*What is expected*
Your answer should consist of the lines holding "legend", copied from the material below.
######
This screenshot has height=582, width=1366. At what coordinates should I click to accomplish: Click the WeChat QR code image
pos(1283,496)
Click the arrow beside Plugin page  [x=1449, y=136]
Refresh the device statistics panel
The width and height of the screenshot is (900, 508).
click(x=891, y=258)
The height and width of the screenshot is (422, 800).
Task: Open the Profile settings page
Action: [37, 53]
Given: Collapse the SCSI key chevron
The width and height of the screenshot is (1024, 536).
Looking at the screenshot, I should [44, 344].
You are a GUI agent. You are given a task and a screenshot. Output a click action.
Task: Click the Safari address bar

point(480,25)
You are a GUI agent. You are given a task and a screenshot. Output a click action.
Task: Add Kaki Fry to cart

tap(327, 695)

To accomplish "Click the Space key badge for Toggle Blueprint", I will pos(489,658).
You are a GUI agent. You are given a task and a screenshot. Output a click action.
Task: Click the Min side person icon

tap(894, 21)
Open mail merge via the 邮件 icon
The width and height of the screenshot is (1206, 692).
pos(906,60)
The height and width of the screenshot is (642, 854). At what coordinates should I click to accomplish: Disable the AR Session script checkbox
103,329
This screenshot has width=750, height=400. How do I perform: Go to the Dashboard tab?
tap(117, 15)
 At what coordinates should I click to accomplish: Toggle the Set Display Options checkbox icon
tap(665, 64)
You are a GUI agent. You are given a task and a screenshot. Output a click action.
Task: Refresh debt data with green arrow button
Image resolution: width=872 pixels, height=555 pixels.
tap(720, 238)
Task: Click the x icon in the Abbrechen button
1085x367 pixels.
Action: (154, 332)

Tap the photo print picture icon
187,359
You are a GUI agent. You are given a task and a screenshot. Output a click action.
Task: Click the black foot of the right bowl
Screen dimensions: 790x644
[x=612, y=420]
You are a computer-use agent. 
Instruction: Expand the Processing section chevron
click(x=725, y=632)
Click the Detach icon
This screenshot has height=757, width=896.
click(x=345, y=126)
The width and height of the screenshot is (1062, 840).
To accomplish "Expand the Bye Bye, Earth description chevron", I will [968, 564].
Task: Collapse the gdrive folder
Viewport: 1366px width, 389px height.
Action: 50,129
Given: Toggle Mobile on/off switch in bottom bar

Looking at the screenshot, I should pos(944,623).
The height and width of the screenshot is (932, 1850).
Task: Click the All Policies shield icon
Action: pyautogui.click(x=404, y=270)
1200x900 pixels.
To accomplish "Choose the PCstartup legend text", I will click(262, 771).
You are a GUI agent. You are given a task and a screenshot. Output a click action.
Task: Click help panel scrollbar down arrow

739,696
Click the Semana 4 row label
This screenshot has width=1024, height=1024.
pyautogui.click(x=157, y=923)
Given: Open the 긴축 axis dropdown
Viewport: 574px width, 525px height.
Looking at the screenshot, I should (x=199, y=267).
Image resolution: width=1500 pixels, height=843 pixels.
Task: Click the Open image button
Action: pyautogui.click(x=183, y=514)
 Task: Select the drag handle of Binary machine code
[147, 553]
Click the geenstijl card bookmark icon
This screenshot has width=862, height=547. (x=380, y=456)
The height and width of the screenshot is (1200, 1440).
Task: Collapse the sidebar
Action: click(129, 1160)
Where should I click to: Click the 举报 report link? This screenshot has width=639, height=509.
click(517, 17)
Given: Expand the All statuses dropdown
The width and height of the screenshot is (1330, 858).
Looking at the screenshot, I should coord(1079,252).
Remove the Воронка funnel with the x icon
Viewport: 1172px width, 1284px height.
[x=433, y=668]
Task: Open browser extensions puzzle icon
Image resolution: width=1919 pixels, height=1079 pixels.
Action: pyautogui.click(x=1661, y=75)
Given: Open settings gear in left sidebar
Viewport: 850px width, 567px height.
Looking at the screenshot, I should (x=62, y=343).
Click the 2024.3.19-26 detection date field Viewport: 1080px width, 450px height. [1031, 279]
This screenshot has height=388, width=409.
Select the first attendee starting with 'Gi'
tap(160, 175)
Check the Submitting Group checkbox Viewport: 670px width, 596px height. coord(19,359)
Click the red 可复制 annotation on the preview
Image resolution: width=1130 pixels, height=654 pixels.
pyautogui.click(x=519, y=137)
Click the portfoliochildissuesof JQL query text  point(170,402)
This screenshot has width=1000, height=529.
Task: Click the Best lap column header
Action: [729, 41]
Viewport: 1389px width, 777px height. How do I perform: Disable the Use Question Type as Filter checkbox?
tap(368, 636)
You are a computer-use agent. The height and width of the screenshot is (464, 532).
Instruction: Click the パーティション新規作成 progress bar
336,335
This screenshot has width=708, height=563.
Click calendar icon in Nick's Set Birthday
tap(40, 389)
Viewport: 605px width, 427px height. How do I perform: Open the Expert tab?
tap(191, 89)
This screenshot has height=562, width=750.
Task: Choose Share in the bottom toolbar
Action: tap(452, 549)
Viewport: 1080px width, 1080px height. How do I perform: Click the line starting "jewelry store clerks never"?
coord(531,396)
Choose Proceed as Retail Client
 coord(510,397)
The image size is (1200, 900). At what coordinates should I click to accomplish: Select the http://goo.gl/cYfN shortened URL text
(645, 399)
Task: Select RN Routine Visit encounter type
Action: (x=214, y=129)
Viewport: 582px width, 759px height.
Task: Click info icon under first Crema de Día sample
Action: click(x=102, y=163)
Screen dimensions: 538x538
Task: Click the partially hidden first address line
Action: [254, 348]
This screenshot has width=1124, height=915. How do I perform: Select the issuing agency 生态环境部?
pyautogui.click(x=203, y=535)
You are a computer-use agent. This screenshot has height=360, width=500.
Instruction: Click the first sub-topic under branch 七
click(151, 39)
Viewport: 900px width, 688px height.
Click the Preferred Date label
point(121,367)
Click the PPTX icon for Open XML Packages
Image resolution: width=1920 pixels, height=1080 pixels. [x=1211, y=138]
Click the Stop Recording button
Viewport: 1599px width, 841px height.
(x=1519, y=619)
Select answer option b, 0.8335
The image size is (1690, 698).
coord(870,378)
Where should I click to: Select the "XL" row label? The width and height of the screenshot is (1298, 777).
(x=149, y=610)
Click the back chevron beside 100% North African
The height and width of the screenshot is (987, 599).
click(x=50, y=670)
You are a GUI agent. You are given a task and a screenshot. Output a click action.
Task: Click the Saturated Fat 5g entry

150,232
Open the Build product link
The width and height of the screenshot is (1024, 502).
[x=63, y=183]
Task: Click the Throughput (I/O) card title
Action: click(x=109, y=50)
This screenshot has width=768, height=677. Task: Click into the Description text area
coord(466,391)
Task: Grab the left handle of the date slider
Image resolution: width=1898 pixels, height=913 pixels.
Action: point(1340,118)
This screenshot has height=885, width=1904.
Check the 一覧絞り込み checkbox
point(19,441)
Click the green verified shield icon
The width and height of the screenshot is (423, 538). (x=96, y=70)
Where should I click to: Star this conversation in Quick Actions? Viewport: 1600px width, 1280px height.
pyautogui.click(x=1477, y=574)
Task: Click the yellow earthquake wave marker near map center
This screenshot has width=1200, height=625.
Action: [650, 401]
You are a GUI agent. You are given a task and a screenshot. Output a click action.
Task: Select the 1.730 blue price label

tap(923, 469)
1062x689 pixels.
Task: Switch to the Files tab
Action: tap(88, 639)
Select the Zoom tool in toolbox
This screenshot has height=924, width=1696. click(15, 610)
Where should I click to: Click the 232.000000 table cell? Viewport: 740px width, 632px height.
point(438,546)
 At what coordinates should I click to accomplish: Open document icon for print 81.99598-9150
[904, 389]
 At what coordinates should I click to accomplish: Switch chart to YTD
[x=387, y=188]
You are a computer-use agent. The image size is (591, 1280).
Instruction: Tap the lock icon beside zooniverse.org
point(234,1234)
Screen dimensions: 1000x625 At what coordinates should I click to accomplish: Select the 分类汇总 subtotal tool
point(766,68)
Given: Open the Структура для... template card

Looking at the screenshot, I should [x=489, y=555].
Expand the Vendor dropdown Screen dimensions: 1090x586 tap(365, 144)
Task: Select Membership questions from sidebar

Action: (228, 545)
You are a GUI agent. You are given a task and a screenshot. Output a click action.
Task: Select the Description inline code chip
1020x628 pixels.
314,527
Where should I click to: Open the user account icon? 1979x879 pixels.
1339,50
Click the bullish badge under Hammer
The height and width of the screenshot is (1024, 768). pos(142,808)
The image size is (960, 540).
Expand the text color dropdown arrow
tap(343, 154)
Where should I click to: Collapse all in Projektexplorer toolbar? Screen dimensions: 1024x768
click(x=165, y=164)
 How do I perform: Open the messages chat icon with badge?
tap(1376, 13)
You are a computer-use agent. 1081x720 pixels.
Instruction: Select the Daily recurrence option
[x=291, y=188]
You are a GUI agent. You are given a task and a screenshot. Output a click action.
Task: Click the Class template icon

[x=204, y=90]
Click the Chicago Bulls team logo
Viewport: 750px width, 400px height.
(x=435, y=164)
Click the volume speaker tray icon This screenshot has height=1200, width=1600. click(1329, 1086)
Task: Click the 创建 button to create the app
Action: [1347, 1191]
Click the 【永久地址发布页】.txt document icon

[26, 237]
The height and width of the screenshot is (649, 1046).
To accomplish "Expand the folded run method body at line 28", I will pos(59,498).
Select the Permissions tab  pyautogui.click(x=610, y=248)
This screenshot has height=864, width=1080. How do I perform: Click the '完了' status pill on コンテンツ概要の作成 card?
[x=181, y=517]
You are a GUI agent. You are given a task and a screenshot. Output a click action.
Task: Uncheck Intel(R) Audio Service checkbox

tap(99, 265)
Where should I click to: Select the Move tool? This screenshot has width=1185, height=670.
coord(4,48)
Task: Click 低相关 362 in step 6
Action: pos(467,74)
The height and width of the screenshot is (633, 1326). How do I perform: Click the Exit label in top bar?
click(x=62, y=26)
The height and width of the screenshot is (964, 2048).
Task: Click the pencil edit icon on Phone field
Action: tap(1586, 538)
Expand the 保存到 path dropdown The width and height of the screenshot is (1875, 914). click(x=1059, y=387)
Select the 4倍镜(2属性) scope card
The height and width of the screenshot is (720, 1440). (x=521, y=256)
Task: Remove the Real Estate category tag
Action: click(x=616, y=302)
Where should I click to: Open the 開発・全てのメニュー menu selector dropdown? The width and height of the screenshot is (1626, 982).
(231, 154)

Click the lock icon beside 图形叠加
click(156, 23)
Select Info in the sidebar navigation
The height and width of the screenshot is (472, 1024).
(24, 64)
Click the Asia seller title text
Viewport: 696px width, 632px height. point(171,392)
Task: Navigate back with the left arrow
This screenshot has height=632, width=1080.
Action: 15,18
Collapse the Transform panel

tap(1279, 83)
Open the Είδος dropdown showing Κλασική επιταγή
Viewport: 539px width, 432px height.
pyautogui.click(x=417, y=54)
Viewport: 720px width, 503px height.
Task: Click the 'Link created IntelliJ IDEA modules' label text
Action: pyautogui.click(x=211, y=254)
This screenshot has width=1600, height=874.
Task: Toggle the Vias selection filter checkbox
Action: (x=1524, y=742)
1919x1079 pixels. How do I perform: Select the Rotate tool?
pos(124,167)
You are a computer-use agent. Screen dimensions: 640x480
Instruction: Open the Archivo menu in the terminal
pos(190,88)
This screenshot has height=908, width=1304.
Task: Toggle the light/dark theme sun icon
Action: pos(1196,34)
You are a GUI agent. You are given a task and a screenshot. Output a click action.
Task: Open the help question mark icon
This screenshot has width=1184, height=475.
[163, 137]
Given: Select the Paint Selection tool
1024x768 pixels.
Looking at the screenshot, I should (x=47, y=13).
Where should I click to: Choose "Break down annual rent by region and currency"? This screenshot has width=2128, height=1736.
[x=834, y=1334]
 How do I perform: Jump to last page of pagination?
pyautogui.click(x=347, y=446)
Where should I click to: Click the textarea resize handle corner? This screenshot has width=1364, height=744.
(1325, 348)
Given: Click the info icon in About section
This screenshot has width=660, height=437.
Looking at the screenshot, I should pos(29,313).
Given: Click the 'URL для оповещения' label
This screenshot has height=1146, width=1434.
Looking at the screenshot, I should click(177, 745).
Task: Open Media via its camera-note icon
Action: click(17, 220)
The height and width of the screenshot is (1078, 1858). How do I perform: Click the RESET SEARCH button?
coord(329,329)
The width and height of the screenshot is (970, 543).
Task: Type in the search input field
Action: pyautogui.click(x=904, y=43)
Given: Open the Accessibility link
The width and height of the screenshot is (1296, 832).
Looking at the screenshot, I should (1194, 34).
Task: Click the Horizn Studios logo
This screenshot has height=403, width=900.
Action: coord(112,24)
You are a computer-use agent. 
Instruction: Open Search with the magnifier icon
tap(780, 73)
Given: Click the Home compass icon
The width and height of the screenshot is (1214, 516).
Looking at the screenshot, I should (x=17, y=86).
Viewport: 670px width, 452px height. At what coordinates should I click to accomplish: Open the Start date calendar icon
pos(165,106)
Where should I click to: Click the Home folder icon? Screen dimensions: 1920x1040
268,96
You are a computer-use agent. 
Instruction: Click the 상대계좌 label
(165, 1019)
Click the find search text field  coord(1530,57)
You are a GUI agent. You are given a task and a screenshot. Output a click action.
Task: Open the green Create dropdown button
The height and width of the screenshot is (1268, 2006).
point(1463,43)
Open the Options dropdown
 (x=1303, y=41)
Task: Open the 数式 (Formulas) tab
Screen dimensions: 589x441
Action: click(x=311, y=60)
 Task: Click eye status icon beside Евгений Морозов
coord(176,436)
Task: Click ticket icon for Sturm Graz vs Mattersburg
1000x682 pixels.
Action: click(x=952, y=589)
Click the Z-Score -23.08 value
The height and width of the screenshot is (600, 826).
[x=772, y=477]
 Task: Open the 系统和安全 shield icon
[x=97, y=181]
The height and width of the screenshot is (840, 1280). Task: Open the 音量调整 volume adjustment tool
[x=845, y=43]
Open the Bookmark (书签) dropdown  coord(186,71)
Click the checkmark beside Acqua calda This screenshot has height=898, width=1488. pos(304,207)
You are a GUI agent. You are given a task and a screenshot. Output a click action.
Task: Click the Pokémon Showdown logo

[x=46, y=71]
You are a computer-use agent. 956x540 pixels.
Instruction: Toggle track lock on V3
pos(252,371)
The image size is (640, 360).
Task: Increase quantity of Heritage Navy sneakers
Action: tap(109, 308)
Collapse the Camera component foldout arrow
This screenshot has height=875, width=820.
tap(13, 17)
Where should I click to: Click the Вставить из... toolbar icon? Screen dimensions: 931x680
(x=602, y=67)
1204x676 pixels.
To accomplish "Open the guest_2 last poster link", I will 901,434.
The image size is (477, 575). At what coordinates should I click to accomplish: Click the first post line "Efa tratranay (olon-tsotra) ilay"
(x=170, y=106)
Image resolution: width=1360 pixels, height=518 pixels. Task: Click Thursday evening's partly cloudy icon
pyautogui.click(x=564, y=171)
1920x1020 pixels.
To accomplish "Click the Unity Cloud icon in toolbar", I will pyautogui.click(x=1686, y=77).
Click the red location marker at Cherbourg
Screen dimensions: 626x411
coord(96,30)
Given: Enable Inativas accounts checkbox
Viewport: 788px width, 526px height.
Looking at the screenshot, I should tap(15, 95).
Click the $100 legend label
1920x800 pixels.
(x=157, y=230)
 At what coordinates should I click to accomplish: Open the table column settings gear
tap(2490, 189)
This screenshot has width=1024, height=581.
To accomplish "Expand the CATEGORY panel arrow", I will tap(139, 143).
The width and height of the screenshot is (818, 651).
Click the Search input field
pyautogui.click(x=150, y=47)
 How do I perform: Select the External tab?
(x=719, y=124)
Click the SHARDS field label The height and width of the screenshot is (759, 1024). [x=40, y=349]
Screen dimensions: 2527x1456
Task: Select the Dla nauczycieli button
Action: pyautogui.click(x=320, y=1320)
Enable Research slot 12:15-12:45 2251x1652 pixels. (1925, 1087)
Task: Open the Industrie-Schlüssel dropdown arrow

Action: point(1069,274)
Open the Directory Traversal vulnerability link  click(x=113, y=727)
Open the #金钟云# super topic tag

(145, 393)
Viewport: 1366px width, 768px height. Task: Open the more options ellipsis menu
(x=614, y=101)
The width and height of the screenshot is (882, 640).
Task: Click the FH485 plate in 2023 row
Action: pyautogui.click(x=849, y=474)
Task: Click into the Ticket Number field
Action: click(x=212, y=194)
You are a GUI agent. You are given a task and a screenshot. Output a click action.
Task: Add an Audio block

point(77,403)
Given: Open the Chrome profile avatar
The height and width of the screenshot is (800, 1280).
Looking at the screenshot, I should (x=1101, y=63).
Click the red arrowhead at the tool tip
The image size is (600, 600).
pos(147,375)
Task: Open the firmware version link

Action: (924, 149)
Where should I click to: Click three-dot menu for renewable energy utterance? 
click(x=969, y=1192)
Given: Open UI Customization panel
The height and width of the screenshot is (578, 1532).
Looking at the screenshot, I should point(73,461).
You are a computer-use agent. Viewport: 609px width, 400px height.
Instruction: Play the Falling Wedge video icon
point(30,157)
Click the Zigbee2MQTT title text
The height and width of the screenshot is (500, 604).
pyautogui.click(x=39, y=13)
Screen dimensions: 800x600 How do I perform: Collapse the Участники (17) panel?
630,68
######
*Solution for this problem*
To accomplish "Choose the PCstartup legend text", I will click(262, 771).
Click the $100 legend label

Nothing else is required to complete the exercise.